- EXERCISE
Quote every line from the beginning of the lines below down to the line containing "coord(143,27)", including that line.

Records from a data source
[BEGIN]

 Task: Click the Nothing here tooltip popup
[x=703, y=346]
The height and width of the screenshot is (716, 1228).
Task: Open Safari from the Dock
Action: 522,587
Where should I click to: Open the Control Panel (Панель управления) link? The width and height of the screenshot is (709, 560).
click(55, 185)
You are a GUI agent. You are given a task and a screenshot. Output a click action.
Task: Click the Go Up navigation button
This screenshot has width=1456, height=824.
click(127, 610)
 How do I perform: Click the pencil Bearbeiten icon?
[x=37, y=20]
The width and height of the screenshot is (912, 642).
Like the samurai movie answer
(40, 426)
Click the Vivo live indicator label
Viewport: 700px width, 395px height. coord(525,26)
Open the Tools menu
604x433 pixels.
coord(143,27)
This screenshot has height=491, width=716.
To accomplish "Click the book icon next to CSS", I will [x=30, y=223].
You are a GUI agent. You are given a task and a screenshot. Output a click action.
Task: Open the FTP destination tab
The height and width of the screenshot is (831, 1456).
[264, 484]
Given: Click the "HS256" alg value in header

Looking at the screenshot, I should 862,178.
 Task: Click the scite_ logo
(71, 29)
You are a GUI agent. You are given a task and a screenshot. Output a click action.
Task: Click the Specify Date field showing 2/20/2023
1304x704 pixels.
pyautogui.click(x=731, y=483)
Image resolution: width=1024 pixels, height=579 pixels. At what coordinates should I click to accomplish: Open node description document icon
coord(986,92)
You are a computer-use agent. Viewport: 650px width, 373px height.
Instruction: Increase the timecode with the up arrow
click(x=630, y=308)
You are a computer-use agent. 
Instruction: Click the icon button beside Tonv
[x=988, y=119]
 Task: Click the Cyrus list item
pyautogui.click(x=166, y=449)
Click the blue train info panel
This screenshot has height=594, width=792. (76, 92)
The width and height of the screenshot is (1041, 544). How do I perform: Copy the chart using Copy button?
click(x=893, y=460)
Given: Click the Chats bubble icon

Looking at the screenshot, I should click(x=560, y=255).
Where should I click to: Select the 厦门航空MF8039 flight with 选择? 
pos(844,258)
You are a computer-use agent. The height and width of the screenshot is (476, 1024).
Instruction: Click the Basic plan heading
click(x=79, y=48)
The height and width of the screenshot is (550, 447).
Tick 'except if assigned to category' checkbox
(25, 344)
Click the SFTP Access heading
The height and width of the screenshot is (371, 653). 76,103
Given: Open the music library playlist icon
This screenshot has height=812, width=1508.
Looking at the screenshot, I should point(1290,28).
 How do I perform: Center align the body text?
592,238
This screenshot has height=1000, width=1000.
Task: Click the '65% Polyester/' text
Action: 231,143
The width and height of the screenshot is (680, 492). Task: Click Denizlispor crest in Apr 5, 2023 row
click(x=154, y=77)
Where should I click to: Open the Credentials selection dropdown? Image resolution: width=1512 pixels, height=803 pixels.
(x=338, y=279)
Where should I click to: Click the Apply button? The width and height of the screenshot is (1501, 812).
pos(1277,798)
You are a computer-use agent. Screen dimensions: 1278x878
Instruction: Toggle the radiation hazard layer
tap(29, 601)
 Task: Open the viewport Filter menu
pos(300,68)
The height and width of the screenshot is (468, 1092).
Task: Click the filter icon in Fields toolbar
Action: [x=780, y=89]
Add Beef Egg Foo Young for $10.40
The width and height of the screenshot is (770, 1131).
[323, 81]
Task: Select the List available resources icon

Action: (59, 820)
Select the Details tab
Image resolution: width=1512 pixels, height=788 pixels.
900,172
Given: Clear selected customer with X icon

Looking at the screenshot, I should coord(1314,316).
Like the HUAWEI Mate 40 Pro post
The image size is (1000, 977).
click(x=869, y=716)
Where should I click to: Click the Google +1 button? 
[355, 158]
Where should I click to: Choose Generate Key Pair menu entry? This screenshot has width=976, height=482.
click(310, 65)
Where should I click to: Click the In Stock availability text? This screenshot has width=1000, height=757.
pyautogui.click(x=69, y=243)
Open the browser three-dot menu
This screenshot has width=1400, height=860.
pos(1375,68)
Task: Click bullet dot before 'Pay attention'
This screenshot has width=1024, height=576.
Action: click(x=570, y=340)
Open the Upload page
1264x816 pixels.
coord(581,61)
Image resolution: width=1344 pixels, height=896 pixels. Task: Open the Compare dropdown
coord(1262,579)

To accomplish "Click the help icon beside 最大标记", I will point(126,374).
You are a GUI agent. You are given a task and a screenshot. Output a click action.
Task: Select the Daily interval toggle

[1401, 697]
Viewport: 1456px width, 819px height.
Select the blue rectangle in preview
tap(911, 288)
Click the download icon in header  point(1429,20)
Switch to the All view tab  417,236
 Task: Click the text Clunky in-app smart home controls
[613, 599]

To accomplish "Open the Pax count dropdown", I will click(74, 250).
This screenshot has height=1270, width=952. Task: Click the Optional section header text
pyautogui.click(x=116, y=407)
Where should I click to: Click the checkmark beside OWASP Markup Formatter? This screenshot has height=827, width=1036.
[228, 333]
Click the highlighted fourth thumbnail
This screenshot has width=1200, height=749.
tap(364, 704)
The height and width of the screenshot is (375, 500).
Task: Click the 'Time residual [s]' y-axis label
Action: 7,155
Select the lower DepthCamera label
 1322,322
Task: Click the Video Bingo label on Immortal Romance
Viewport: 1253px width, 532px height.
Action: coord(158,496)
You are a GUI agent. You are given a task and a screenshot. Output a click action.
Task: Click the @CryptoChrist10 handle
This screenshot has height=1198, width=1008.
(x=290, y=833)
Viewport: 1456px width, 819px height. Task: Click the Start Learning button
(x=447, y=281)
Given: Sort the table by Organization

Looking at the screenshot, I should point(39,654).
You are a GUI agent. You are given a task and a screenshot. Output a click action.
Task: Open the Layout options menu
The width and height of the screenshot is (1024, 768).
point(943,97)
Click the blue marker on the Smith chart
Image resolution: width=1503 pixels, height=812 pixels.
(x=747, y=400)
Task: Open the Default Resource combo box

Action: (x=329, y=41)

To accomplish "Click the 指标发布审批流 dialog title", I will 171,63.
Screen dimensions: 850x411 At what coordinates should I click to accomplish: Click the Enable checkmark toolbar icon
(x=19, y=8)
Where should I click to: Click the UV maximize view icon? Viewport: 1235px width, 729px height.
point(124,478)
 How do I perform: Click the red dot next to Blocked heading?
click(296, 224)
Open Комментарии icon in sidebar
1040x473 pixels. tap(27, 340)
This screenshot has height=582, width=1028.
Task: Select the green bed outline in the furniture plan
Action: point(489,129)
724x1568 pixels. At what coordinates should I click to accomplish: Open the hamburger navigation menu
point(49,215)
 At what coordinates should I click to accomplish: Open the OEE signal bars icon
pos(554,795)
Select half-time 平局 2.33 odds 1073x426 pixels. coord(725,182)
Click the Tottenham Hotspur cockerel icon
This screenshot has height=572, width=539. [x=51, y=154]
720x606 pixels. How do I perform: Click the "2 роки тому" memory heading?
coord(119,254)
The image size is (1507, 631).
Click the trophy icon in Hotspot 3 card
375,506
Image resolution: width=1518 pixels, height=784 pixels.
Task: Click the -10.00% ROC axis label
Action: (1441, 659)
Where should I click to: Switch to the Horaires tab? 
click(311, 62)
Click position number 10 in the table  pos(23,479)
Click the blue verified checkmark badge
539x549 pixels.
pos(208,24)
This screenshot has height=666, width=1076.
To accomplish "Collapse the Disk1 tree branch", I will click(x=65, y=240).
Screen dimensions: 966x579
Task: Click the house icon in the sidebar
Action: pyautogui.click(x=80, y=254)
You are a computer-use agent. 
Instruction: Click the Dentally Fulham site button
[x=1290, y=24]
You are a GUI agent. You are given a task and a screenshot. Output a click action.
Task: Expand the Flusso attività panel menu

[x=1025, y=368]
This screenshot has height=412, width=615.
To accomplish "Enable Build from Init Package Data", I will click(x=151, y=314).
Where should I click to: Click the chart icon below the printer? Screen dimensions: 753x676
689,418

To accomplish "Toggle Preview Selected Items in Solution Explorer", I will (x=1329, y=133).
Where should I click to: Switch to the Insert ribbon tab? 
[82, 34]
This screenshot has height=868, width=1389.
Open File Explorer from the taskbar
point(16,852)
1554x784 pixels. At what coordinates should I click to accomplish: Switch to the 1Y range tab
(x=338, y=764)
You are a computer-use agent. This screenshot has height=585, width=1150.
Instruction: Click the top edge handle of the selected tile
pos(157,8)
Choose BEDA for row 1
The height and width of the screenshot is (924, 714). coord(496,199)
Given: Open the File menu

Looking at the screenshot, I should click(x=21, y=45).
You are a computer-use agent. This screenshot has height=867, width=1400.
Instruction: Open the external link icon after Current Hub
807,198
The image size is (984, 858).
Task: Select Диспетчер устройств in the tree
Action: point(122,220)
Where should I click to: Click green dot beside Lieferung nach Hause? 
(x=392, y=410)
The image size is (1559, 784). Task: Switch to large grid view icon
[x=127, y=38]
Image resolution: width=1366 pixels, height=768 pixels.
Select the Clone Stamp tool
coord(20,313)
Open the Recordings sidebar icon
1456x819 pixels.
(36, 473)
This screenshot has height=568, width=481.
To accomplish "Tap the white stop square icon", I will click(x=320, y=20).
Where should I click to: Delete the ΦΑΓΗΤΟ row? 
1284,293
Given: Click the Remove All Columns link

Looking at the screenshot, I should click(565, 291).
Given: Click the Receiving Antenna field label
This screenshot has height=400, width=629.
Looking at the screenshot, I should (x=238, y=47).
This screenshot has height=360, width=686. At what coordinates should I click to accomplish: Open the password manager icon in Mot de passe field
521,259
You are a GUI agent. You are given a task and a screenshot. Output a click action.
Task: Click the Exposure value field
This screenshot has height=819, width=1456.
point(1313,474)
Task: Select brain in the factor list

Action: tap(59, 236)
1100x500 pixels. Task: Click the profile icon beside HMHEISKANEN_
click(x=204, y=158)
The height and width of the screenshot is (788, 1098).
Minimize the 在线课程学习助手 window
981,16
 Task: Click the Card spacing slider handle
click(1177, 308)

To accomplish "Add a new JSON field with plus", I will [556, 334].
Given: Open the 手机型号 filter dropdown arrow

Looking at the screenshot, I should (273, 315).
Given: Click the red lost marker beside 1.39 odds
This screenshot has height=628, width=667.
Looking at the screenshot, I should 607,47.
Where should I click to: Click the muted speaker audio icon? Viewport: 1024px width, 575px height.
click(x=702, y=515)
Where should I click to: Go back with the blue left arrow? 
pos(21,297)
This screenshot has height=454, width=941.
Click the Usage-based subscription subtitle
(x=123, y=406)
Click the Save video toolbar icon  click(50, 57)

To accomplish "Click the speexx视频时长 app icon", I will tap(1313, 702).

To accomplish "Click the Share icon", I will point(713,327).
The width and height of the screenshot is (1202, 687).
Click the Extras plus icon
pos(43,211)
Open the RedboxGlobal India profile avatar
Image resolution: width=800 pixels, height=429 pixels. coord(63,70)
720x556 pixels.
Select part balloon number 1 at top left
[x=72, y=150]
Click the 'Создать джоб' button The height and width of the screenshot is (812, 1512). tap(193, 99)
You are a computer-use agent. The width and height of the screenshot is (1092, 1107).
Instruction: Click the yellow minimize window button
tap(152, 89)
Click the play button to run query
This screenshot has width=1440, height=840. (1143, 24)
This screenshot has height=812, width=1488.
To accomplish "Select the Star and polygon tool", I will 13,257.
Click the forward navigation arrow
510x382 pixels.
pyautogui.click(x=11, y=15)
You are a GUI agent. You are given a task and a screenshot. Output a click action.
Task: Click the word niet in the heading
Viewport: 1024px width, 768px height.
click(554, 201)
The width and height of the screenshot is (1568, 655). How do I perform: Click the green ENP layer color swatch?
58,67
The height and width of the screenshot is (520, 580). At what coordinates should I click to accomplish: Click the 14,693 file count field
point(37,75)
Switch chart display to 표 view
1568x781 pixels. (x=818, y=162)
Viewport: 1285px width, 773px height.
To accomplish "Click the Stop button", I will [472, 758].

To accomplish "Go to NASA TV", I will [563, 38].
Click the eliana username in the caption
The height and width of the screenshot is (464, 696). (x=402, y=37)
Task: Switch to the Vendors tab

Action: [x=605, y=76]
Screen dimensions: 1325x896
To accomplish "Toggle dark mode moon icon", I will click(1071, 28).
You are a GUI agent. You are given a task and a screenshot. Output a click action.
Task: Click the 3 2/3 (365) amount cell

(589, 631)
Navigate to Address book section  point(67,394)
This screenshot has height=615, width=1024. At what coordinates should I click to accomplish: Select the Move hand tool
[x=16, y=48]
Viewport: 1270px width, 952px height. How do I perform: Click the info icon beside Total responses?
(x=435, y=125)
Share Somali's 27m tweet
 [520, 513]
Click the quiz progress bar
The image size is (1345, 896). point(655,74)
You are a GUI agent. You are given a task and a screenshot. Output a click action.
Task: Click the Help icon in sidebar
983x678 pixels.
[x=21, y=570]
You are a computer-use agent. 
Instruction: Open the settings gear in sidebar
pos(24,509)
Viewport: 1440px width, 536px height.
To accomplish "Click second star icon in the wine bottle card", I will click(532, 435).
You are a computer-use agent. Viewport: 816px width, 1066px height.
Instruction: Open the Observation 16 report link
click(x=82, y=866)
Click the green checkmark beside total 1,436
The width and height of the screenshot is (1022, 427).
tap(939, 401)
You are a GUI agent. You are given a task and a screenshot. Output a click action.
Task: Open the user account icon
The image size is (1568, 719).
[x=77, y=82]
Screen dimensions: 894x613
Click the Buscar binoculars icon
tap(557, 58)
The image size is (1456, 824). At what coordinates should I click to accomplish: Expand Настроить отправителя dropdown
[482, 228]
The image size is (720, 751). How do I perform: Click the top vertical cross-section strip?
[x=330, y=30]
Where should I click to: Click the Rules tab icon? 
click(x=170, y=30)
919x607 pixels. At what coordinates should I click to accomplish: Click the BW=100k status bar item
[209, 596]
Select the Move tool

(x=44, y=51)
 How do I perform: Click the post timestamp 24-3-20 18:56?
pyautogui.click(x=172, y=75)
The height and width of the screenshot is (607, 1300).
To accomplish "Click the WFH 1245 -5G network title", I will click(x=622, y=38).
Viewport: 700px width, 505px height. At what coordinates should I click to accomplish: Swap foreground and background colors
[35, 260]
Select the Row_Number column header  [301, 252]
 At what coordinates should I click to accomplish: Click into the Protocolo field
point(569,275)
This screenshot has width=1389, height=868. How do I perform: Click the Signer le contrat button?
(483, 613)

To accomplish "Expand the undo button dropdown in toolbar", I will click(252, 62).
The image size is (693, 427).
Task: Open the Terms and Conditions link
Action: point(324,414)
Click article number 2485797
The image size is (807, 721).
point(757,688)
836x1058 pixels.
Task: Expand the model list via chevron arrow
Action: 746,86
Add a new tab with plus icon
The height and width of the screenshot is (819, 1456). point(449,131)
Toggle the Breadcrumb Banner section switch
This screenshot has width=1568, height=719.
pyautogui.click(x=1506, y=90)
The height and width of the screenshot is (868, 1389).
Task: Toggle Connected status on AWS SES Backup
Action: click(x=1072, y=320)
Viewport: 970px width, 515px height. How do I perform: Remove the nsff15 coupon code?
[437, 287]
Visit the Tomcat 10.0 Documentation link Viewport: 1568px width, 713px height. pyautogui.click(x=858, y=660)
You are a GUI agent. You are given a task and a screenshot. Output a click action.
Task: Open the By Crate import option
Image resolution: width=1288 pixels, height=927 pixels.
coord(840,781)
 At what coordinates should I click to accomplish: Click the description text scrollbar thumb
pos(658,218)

[END]

- COMPLETED TASK
 Task: Click the Nothing here tooltip popup
[x=703, y=346]
The height and width of the screenshot is (716, 1228).
Task: Open Safari from the Dock
Action: 522,587
Where should I click to: Open the Control Panel (Панель управления) link? The width and height of the screenshot is (709, 560).
click(55, 185)
You are a GUI agent. You are given a task and a screenshot. Output a click action.
Task: Click the Go Up navigation button
This screenshot has width=1456, height=824.
click(127, 610)
 How do I perform: Click the pencil Bearbeiten icon?
[x=37, y=20]
The width and height of the screenshot is (912, 642).
Like the samurai movie answer
(40, 426)
Click the Vivo live indicator label
Viewport: 700px width, 395px height. coord(525,26)
Open the Tools menu
604x433 pixels.
coord(143,27)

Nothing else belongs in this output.